What to produce - Return the complete listing exactly as it reads, with each picture removed.

Entries provided -
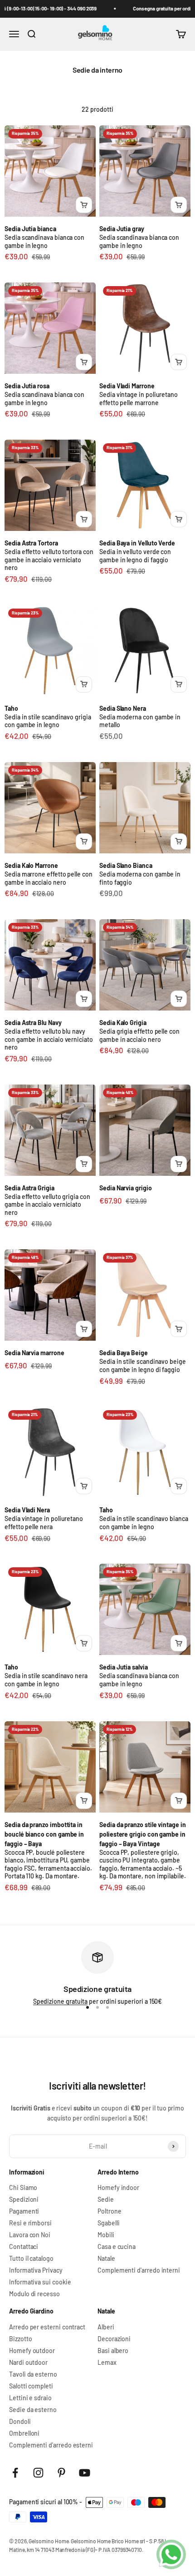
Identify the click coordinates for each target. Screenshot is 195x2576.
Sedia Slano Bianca (125, 865)
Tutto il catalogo (31, 2258)
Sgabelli (108, 2223)
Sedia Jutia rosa (27, 386)
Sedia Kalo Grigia (122, 1022)
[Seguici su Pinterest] (61, 2473)
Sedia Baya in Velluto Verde (137, 543)
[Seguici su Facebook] (15, 2473)
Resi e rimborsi (30, 2223)
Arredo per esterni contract (47, 2327)
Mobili (106, 2235)
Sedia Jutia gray (121, 229)
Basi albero (113, 2351)
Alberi (106, 2327)
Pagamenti (24, 2211)
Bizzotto (20, 2339)
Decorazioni (114, 2339)
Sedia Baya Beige (123, 1353)
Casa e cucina (117, 2247)
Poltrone (109, 2211)
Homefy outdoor (32, 2351)
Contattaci (23, 2247)
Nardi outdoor (28, 2362)
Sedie (106, 2199)
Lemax (107, 2362)
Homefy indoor (118, 2188)
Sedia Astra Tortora (31, 543)
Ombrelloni (24, 2433)
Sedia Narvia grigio (125, 1188)
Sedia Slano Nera (122, 708)
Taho (11, 708)
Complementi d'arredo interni (139, 2270)
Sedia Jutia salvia (123, 1667)
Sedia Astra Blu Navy (33, 1022)
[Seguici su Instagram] (38, 2473)
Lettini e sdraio (30, 2398)
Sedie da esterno (33, 2410)
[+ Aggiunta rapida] (84, 205)
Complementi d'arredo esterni (51, 2445)
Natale (106, 2258)
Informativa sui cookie (40, 2282)
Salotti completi (31, 2386)
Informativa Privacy (36, 2270)
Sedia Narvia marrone (34, 1353)
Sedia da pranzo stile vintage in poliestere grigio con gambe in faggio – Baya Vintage (142, 1834)
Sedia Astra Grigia (29, 1188)
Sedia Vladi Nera (27, 1510)
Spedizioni (24, 2199)
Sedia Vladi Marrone (127, 386)
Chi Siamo (23, 2188)
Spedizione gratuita (60, 2001)
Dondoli (20, 2421)
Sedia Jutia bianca (30, 229)
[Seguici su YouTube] (84, 2473)
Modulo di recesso (34, 2294)
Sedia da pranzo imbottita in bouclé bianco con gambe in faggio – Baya (44, 1834)
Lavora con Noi (29, 2235)
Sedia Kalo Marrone (31, 865)
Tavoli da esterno (33, 2374)
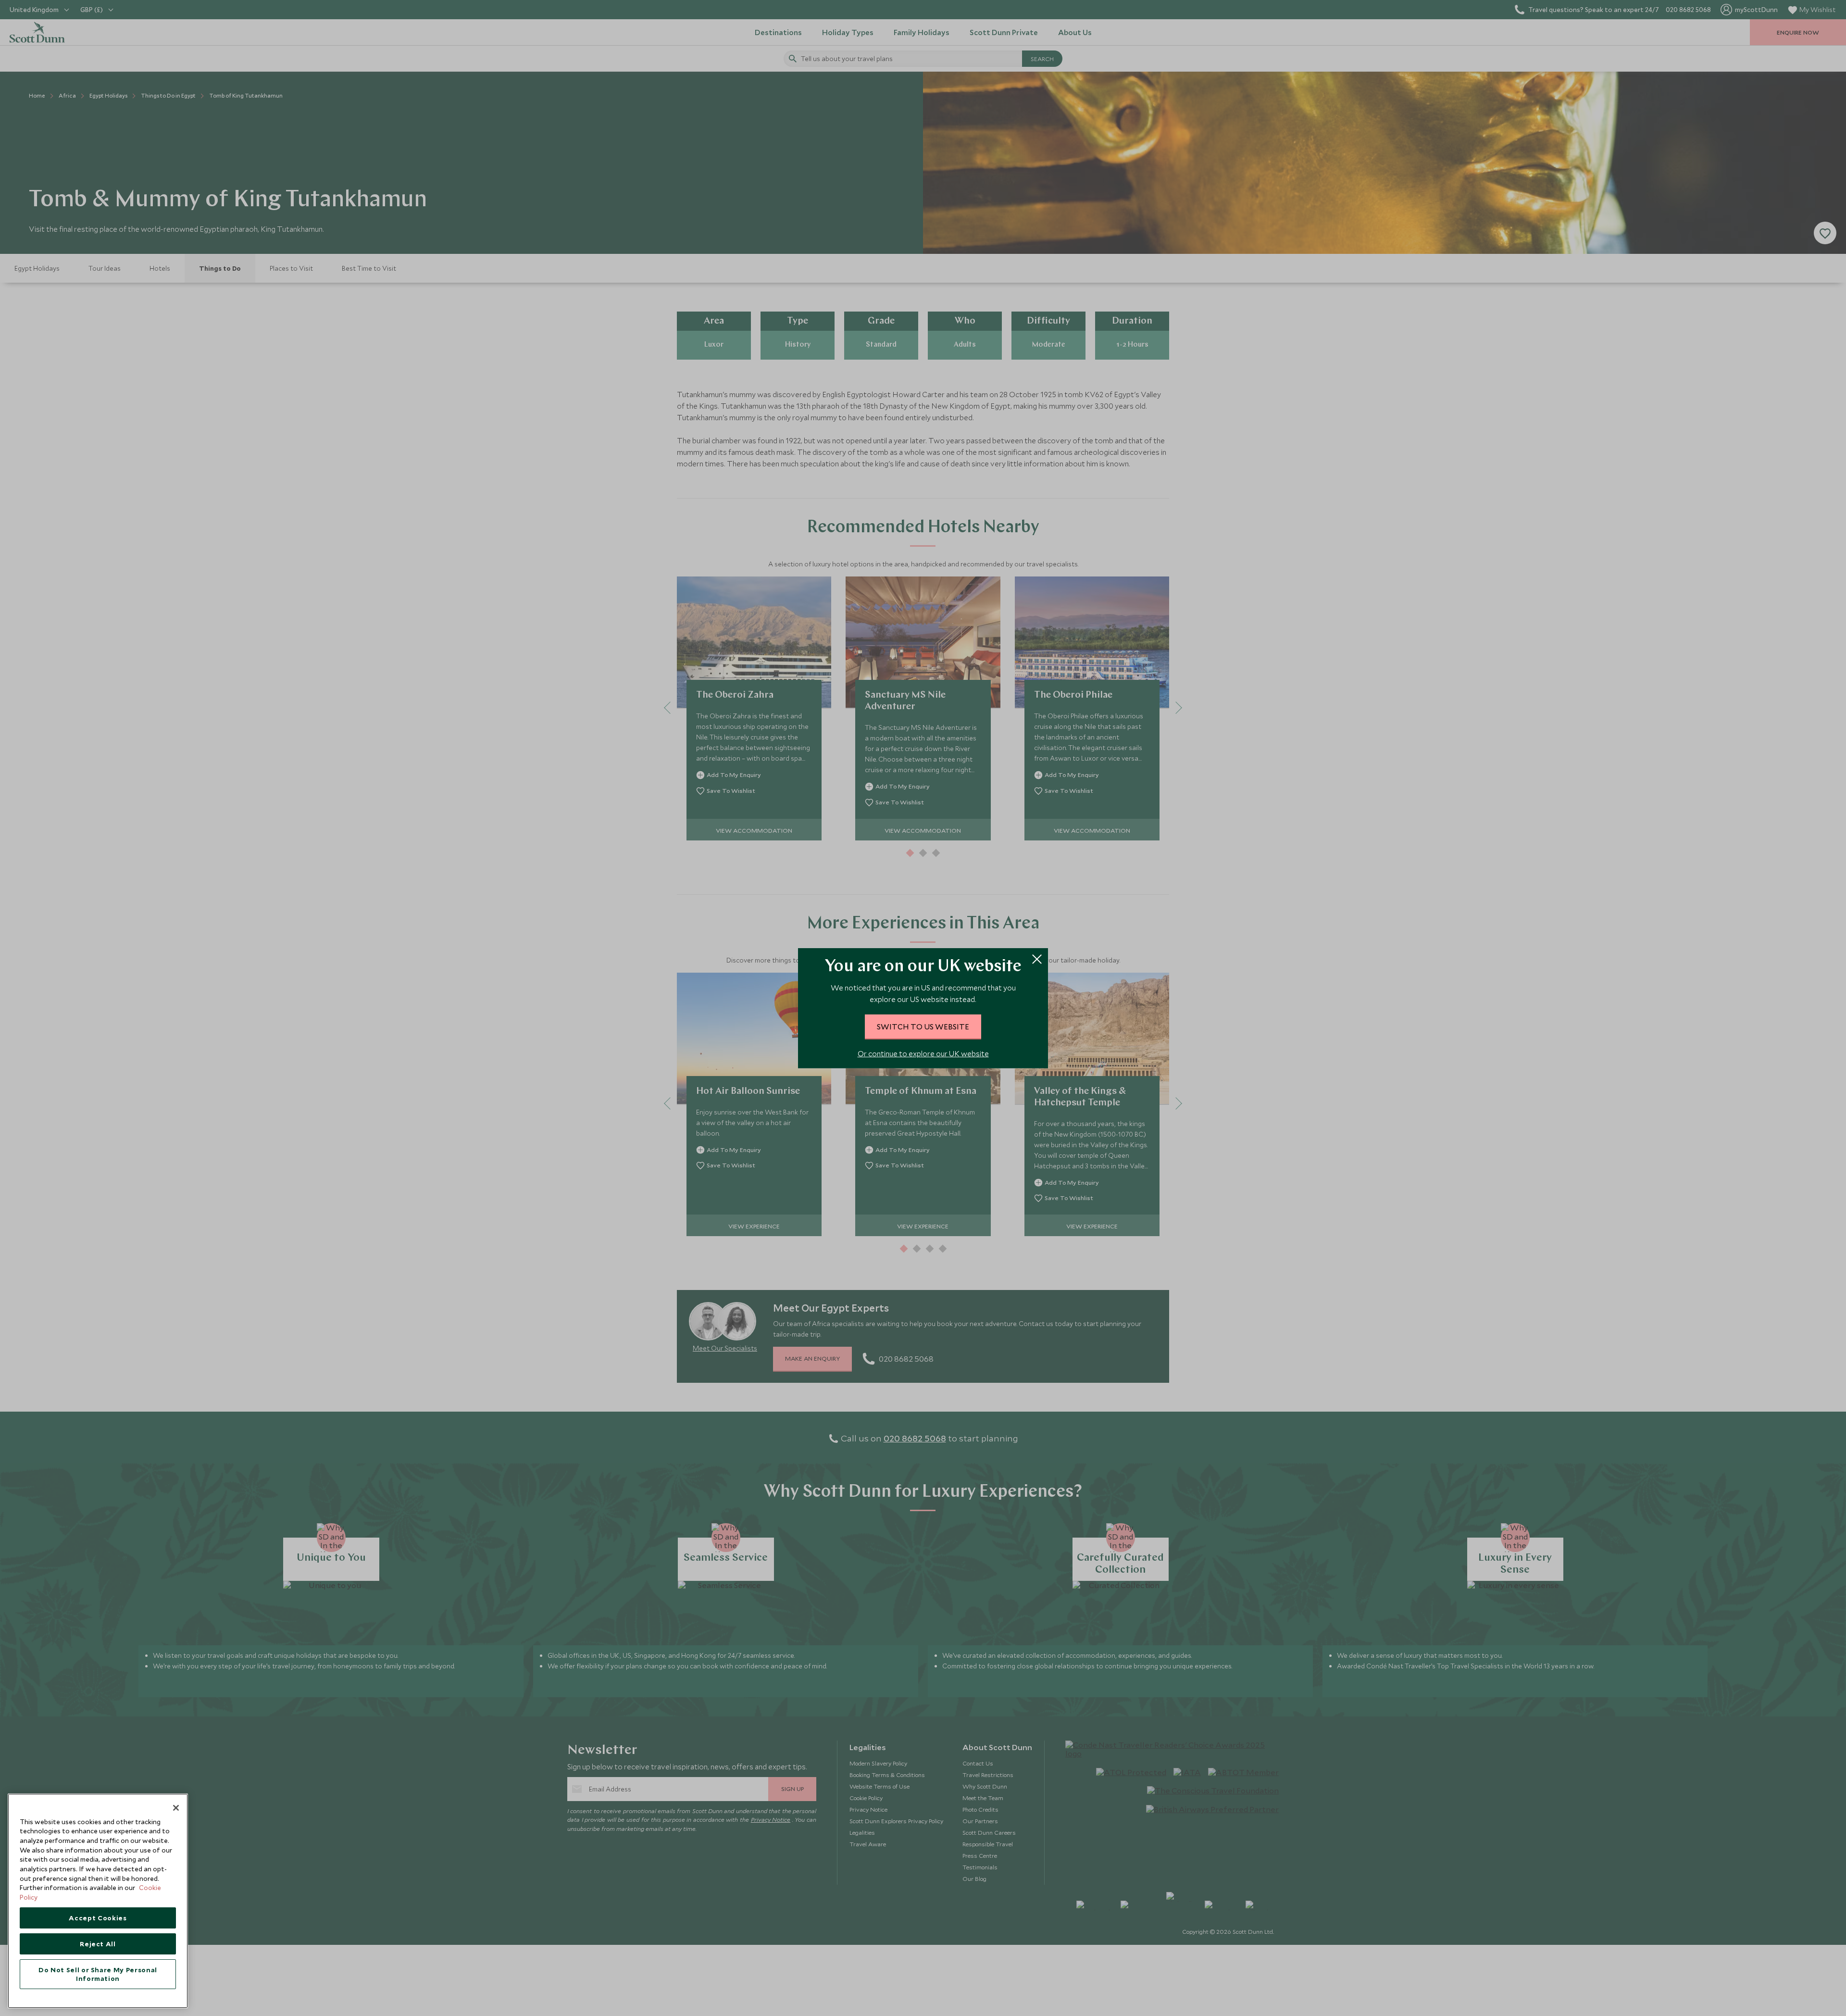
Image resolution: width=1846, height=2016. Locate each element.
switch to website (923, 1026)
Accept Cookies (97, 1918)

Final answer -
Identify the click coordinates for each target. Screenshot is 195x2576.
Sedia Slano Bianca (125, 865)
Tutto il catalogo (31, 2258)
Sgabelli (108, 2223)
Sedia Jutia rosa (27, 386)
Sedia Kalo Grigia (122, 1022)
[Seguici su Pinterest] (61, 2473)
Sedia Baya in Velluto Verde (137, 543)
[Seguici su Facebook] (15, 2473)
Resi e rimborsi (30, 2223)
Arredo per esterni contract (47, 2327)
Mobili (106, 2235)
Sedia Jutia gray (121, 229)
Basi albero (113, 2351)
Alberi (106, 2327)
Pagamenti (24, 2211)
Bizzotto (20, 2339)
Decorazioni (114, 2339)
Sedia Baya Beige (123, 1353)
Casa e cucina (117, 2247)
Poltrone (109, 2211)
Homefy outdoor (32, 2351)
Contattaci (23, 2247)
Nardi outdoor (28, 2362)
Sedie (106, 2199)
Lemax (107, 2362)
Homefy indoor (118, 2188)
Sedia Astra Tortora (31, 543)
Ombrelloni (24, 2433)
Sedia Narvia grigio (125, 1188)
Sedia Slano Nera (122, 708)
Taho (11, 708)
Complementi d'arredo interni (139, 2270)
Sedia Jutia salvia (123, 1667)
Sedia Astra Blu Navy (33, 1022)
[Seguici su Instagram] (38, 2473)
Lettini e sdraio (30, 2398)
Sedie da esterno (33, 2410)
[+ Aggiunta rapida] (84, 205)
Complementi d'arredo esterni (51, 2445)
Natale (106, 2258)
Informativa sui cookie (40, 2282)
Salotti completi (31, 2386)
Informativa Privacy (36, 2270)
Sedia Narvia marrone (34, 1353)
Sedia da pranzo stile vintage in poliestere grigio con gambe in faggio – Baya Vintage (142, 1834)
Sedia Astra Grigia (29, 1188)
Sedia Vladi Nera (27, 1510)
Spedizioni (24, 2199)
Sedia Vladi Marrone (127, 386)
Chi Siamo (23, 2188)
Spedizione gratuita (60, 2001)
Dondoli (20, 2421)
Sedia Jutia bianca (30, 229)
[Seguici su YouTube] (84, 2473)
Modulo di recesso (34, 2294)
Sedia da pranzo imbottita in bouclé bianco con gambe in faggio – Baya (44, 1834)
Lavora con Noi (29, 2235)
Sedia Kalo Marrone (31, 865)
Tavoli da esterno (33, 2374)
Image resolution: width=1846, height=2016. Locate each element.
switch to website (923, 1026)
Accept Cookies (97, 1918)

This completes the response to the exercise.